Vera Novak1 email, Albert CC Yang2 email, Lukas Lepicovsky1 email, Ary L Goldberger2 email, Lewis A Lipsitz1 email and Chung-Kang Peng2 email

1Division of Gerontology, Beth Israel Deaconess Medical Center, Harvard Medical School, Boston, MA 02215, USA

2Margret and H. A. Rey Institute for Nonlinear Dynamics in Medicine and Cardiovascular Division, Beth Israel Deaconess Medical Center, Harvard Medical School, Boston, MA 02215, USA

author email corresponding author email

BioMedical Engineering OnLine 2004, 3:39doi:10.1186/1475-925X-3-39

Published: 25 October 2004

Abstract

Background

This study evaluated the effects of stroke on regulation of cerebral blood flow in response to fluctuations in systemic blood pressure (BP). The autoregulatory dynamics are difficult to assess because of the nonstationarity and nonlinearity of the component signals.

Methods

We studied 15 normotensive, 20 hypertensive and 15 minor stroke subjects (48.0 ± 1.3 years). BP and blood flow velocities (BFV) from middle cerebral arteries (MCA) were measured during the Valsalva maneuver (VM) using transcranial Doppler ultrasound.

Results

A new technique, multimodal pressure-flow analysis (MMPF), was implemented to analyze these short, nonstationary signals.
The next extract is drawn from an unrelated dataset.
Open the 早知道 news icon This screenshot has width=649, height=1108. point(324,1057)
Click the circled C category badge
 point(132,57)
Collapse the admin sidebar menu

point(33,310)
MMPF analysis decomposes complex BP and BFV signals into multiple empirical modes, representing their instantaneous frequency-amplitude modulation. The empirical mode corresponding to the VM BP profile was used to construct the continuous phase diagram and to identify the minimum and maximum values from the residual BP (BPR) and BFV (BFVR) signals. The BP-BFV phase shift was calculated as the difference between the phase corresponding to the BPR and BFVR minimum (maximum) values. BP-BFV phase shifts were significantly different between groups. In the normotensive group, the BFVR minimum and maximum preceded the BPR minimum and maximum, respectively, leading to large positive values of BP-BFV shifts.

Conclusion

In the stroke and hypertensive groups, the resulting BP-BFV phase shift was significantly smaller compared to the normotensive group. A standard autoregulation index did not differentiate the groups. The MMPF method enables evaluation of autoregulatory dynamics based on instantaneous BP-BFV phase analysis. Regulation of BP-BFV dynamics is altered with hypertension and after stroke, rendering blood flow dependent on blood pressure.